Por eso un método empírico salvaje que, hasta el momento, ha resultado insuperable es mensurar no los títulos sino los metros de libros. In altre parole, tengo poco más de tres metros en lista de espera para ser leídos. A lo que debo sumar el metro ochenta de bibliografía -historias, ensayos, novelas- de una biblioteca ad hoc donde tengo el material que debo leer o consultar para escribir mi próxima novela, que aún en agraz, ya tiene título: 1872. Sin olvidar alrededor 30 pdf.s de libros agotados o raros, la mayoría del siglo XIX para atrás que he bajado por internet -y archivo en mi notebook y en dos discos externos- donde hay por lo menos tres que me interesaría traducir. Esos 30 libros -y hay dos que tienen más de 300 páginas-, son los que menos espacio ocupan.

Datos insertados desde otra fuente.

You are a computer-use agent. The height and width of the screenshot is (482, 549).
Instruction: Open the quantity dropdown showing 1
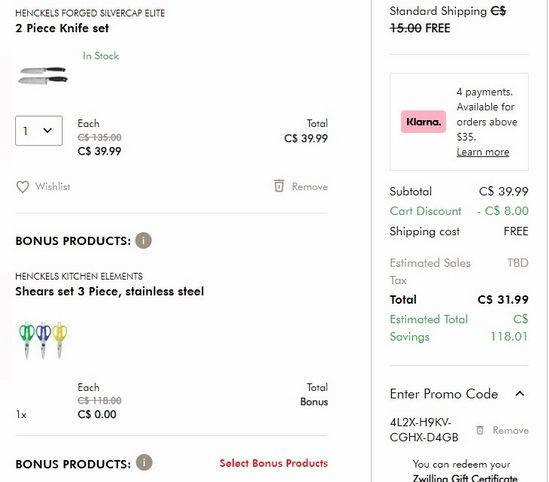point(39,131)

Fui a ver a don Quijote y Sancho que, sobre una bandeja de acero inoxidable, reposan sobre una pila de libros. La madera ya casi ha absorbido el aceite de oliva. Mañana, luego del desayuno, volverán a emanar su enigmática luminosidad, sobre mi escritorio, detrás de la notebook, al alcance de mi mano, junto a mi cuaderno de notas de hojas lisas y una vieja caja de habanos, donde guardo mis estilográficas.